Un changement important résulte de la fin de la Reconquista en Espagne, et surtout de la politique hostile aux Morisques, qui se concrétise en 1609-1610 par les décrets d'expulsion des musulmans hors d'Espagne.

Avant même ces décrets, une communauté de Hornacheros (originaires de la ville de Hornachos, en Estrémadure) s'installe dès les premières années du XVIIe siècle dans la région de Salé, précisément dans la Kasbah alors en ruines. Ces musulmans, restés largement arabophones, anticipent les mesures d'expulsion et parviennent à quitter l'Espagne en emportant leurs biens[6] ; leur richesse et leur précoce implantation à Salé leur permettent de jouer un rôle dominant dans la politique locale au moins jusqu'en 1630.

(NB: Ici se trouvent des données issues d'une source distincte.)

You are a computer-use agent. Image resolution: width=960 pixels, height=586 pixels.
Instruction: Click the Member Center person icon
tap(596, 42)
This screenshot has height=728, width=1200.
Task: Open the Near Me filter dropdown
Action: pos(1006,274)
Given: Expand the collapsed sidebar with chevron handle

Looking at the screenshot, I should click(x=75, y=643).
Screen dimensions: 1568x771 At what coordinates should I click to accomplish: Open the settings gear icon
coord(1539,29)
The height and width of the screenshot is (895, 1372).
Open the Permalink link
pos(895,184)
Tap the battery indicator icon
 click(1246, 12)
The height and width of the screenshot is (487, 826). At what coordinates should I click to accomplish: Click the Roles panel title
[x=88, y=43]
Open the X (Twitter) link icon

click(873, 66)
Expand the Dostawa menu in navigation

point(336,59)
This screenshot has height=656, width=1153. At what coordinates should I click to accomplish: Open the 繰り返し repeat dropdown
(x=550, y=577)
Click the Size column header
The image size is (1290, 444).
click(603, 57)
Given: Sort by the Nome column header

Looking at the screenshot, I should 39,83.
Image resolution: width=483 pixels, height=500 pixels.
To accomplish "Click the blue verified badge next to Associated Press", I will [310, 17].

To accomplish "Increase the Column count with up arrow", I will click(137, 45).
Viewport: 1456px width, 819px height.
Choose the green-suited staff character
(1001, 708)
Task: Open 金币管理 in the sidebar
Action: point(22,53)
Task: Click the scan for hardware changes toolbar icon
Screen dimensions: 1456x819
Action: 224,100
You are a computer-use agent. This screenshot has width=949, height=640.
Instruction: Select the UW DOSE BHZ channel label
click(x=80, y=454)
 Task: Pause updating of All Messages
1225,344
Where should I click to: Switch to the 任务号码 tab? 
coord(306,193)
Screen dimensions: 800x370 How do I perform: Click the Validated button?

En 1610, à la suite des décrets entérinant la décision par le roi Philippe III de chasser tous les musulmans d'Espagne[N 2], une vague de plusieurs milliers de Morisques andalous arrive dans la région. Ils sont particulièrement nombreux à s'implanter à Salé-le-Neuf, au pied de la Kasbah. Ceux-ci parlent généralement l'espagnol[7], contrairement aux Hornacheros.

L'activité de piraterie prospère alors sur la rive gauche du Bouregreg, sous l'autorité de son premier gouverneur, Ibrahim Vargas[8]. À partir de 1624, c'est le Néerlandais Jan Janszoon (appelé « Murad Reis ») qui en est le « Grand Amiral », donc le chef exécutif.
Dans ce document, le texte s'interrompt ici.